World

Deadly removal work ahead at damaged nuclear plant

05:41 am on 15 August 2013

The operator of the Fukushima nuclear plant in Japan is preparing to remove 400 tonnes of highly irradiated spent fuel from a damaged reactor building.

The Tokyo Electric Power Company says it is a dangerous operation that has never been attempted before on this scale.

More than 1300 used fuel rod assemblies need to be removed from a building that is vulnerable to collapse if another large earthquake occurs.

The rods contain radiation equivalent to 14,000 times that released by the atomic bomb on Hiroshima in 1945.

The operation will begin in November at the plant's No. 4 reactor.

A mishap could lead to a worse disaster than the March 2011 nuclear crisis at Fukushima, which was the world's most serious since Chernobyl in 1986.

TEPCO has already removed two unused fuel assemblies from the pool in a test operation last year, but these rods are less dangerous than the spent bundles.
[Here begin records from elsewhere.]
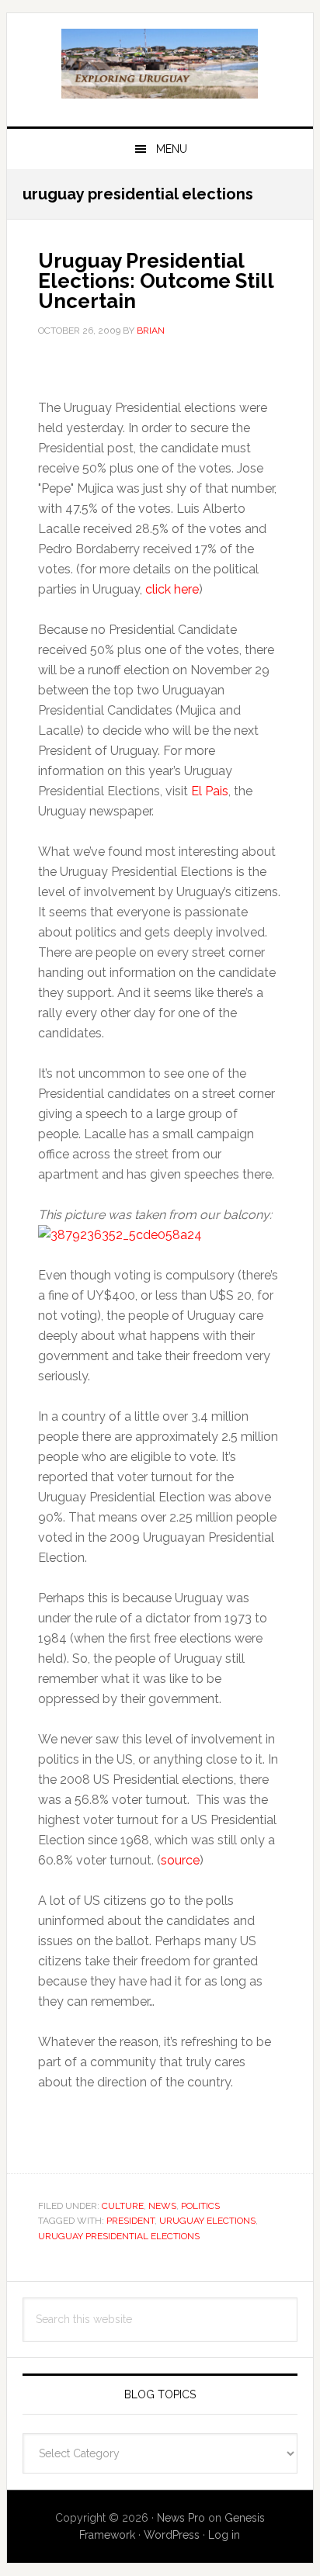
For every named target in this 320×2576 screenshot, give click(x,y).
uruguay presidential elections (119, 2236)
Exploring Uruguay (160, 64)
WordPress (172, 2535)
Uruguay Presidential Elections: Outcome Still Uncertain (155, 281)
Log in (224, 2535)
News (162, 2205)
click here (172, 589)
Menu (171, 149)
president (130, 2220)
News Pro (181, 2518)
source (180, 1860)
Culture (123, 2205)
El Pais (209, 791)
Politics (200, 2205)
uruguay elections (207, 2220)
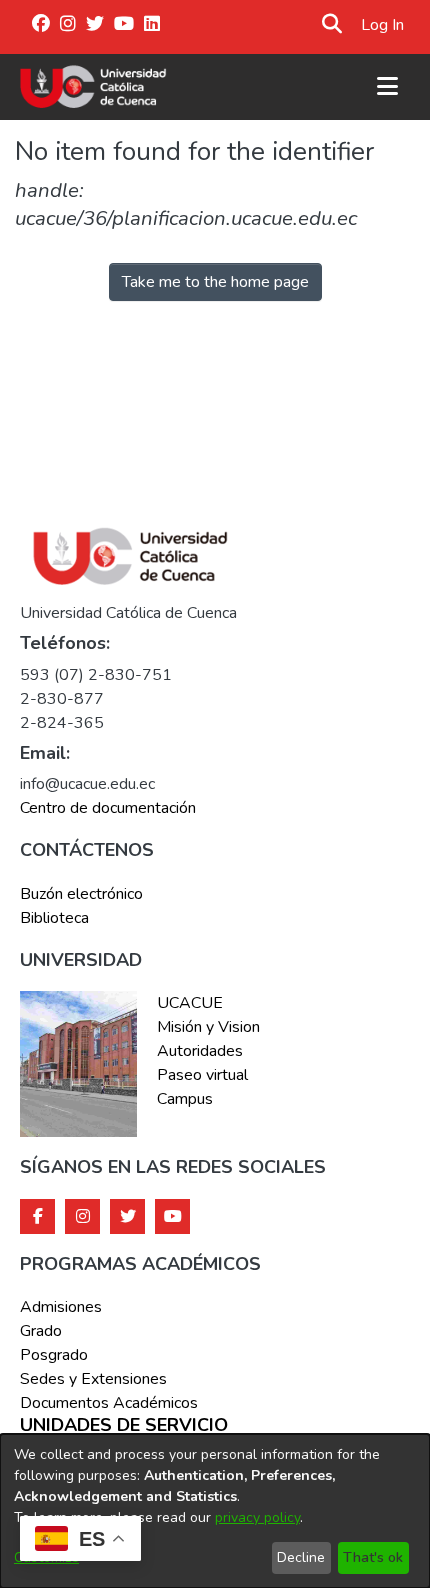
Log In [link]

Extracting spent fuel is a normal part of operations at a nuclear plant, but safely plucking them from a badly damaged reactor is unprecedented.

The company is already in a losing battle to stop radioactive water overflowing from another part of the facility.

Last week, Prime Minister Shinzo Abe ordered the government to take a more active role in controlling the overflow of radioactive water being flushed over the melted reactors in Units 1, 2 and 3 at the plant.